I am trying to prove that the sequence $ \left \lfloor{ \frac{ 10 + n }{ 2n } }\right \rfloor $converges to 0 by using the episilon method.
I tend to work backwards. So far, I've managed to do the following: \begin{align} |\left \lfloor{ \frac{ 10 + n }{ 2n } }\right \rfloor - 0 | &= |\left \lfloor{ \frac{ 10 + n }{ 2n } }\right \rfloor | \\ &\leq |\left \lfloor{ \frac{ 10 + n }{ 2n } }\right \rfloor | \\ &\leq | \frac{ 10 + n }{ 2n } | \\ &= \frac{ 10 + n }{ 2n } \\ &\leq \frac{ 10 + n }{ n } \\ &= \frac{ 10 }{ n } + 1 \\ \end{align}
Then, I took $ \epsilon > \frac{ 10 }{ n } + 1 $, which lead to having $ n > \frac{ 10 }{ \epsilon - 1 } $. Thus, it is sufficient to take $ N > \frac{ 10 }{ \epsilon - 1 } $ to guarantee that for all $ n \geq N $, $ |\left \lfloor{ \frac{ 10 + n }{ 2n } }\right \rfloor - 0 | < \epsilon $.
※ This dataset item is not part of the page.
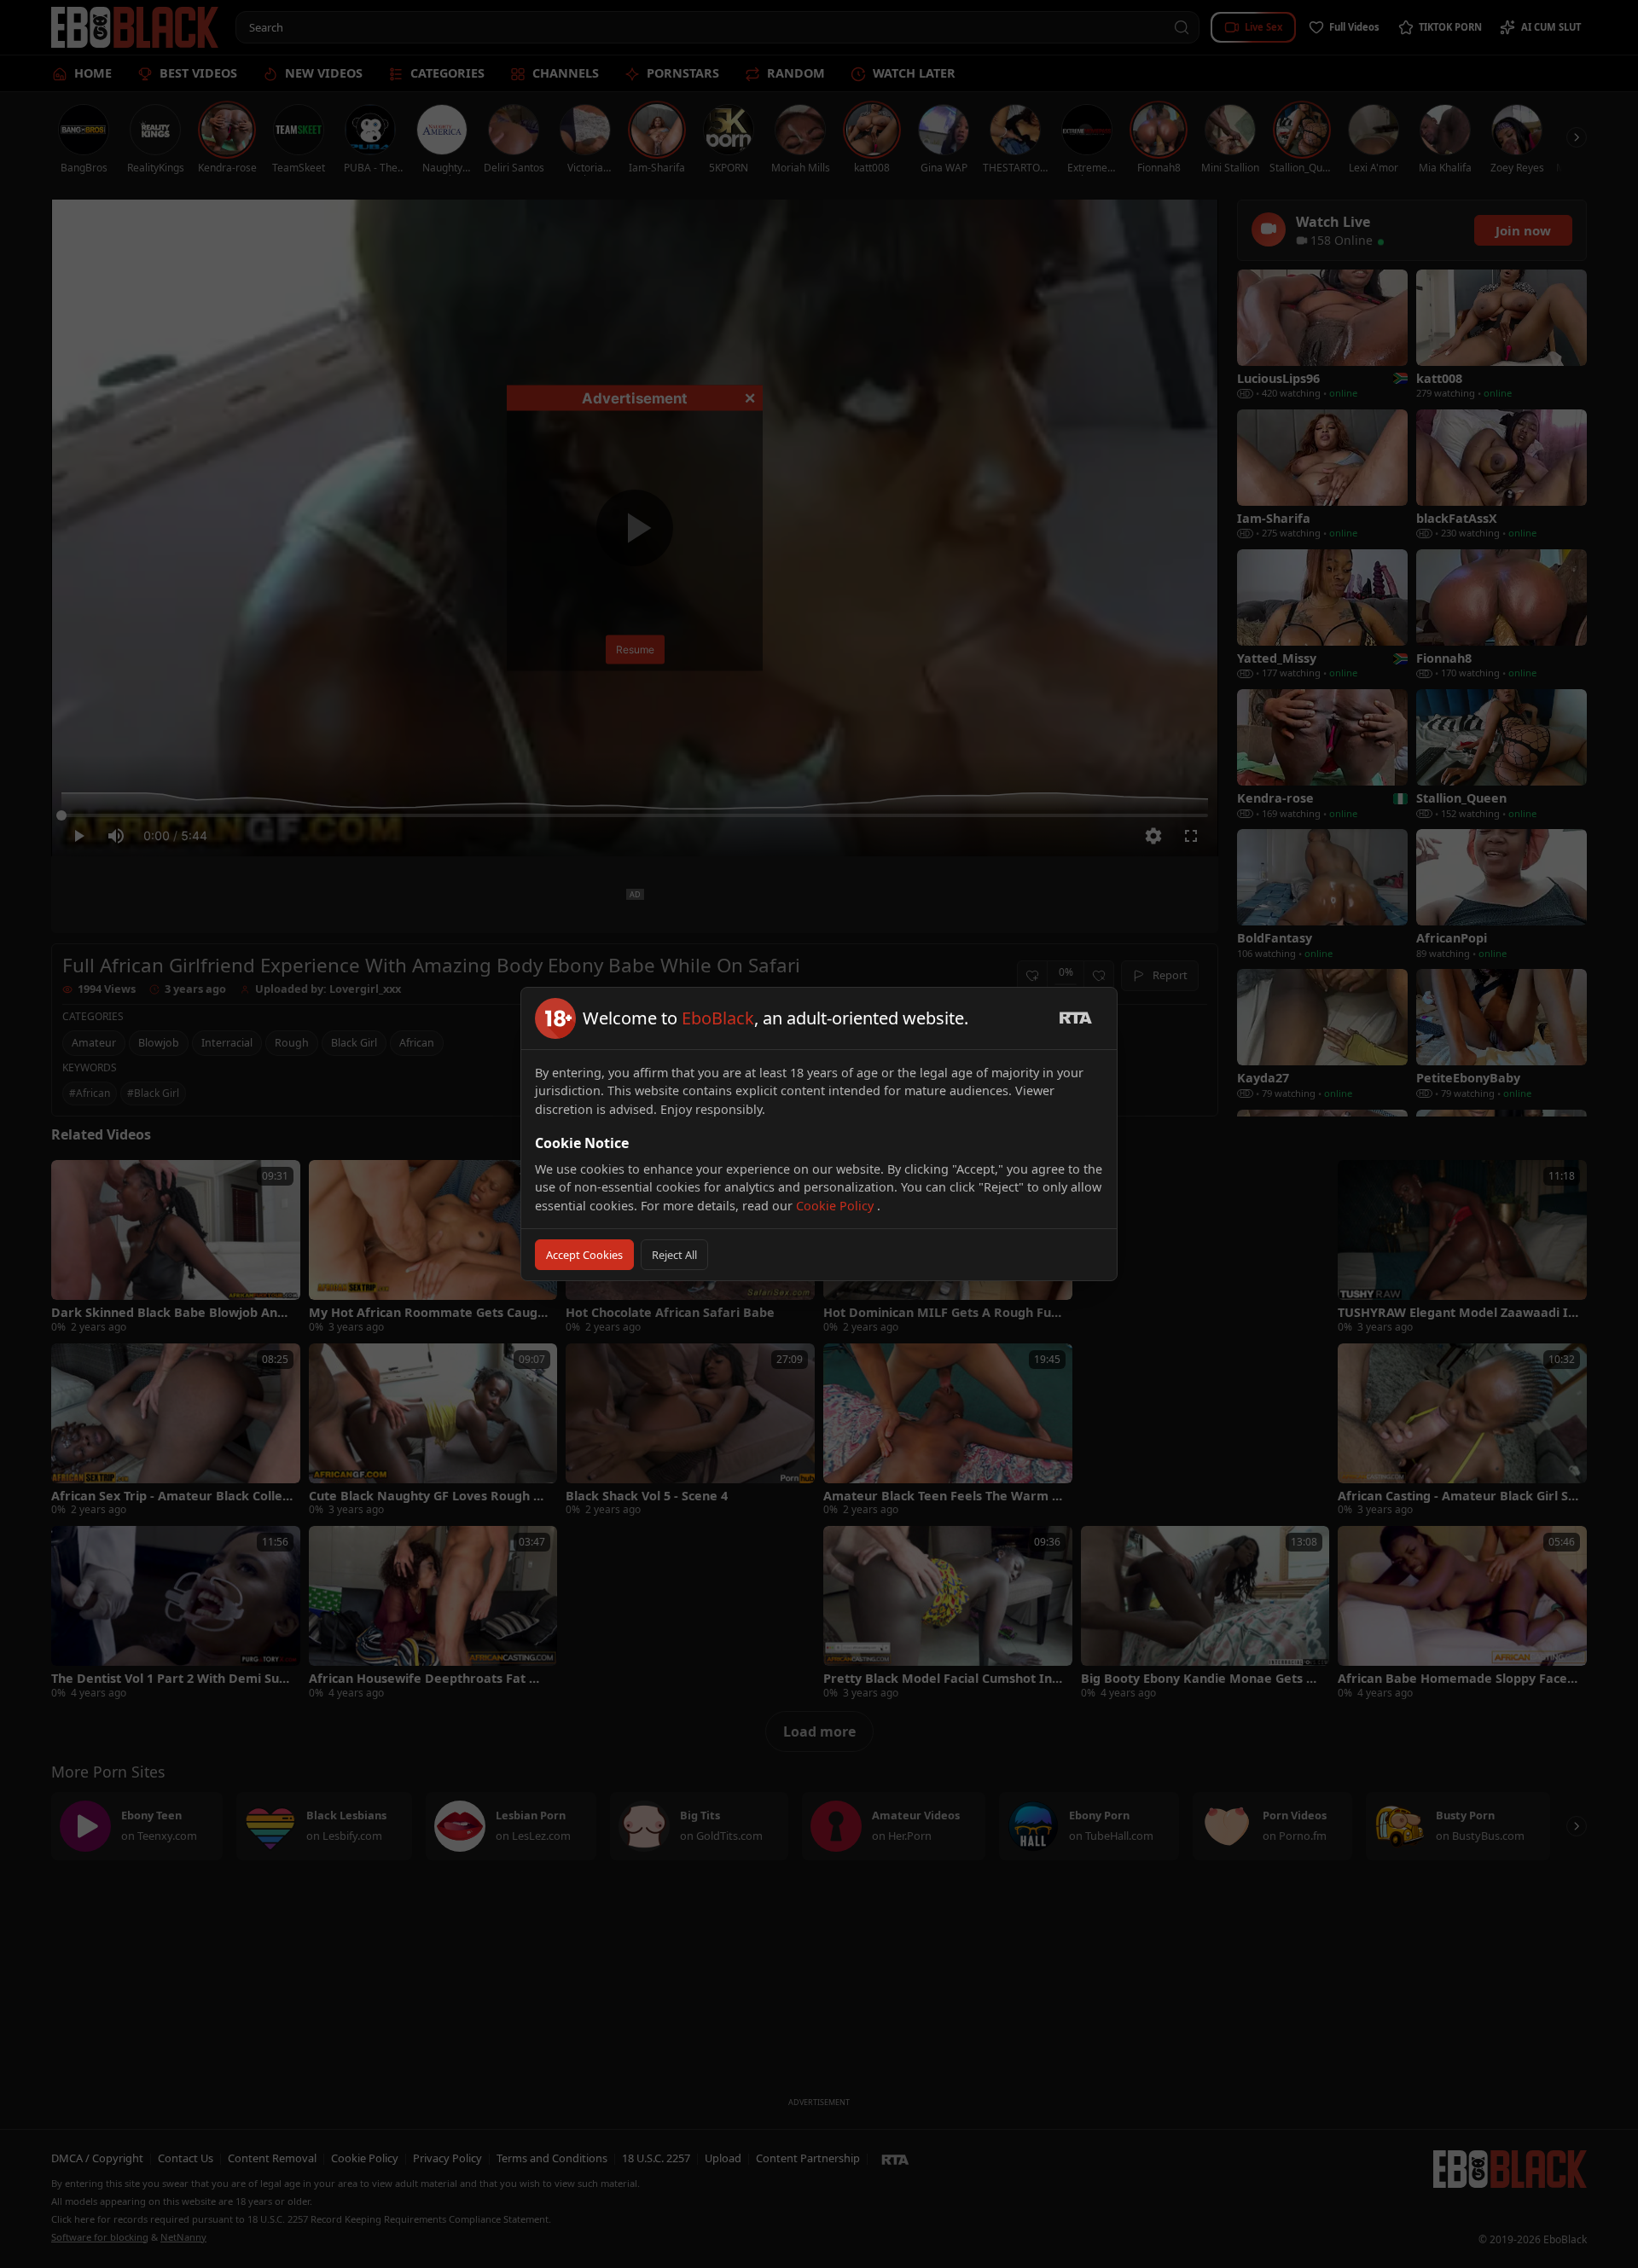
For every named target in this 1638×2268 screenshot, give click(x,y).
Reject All (674, 1254)
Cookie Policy (836, 1206)
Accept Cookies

The problem I am having is that the previous must hold for all $ \epsilon > 0 $, including $ \epsilon = 1 $. It can be shown manually that for $ n \leq 11 $, $ |\left \lfloor{ \frac{ 10 + n }{ 2n } }\right \rfloor - 0 | < 1 $, so the way I defined $ N $ is not completely incorrect.
I am wondering if there is a way to define $ N $ so that I don't have to consider various cases.
Of course, if $n>10$, then $\left\lfloor\frac{10+n}{2n}\right\rfloor=0.$ So for any $\epsilon>0$, if $n>10$, then $$\left|\left\lfloor\frac{10+n}{2n}\right\rfloor-0\right|=0<\epsilon.$$ In other words $N_\epsilon=10$. This proves that the limit is $0$.
The reason your first method does not work is that your upper bounds are too loose. The floor function is critical for the limit being $0$, so you cannot just throw it away. Similarly, $2$ in the denominator should not be discarded.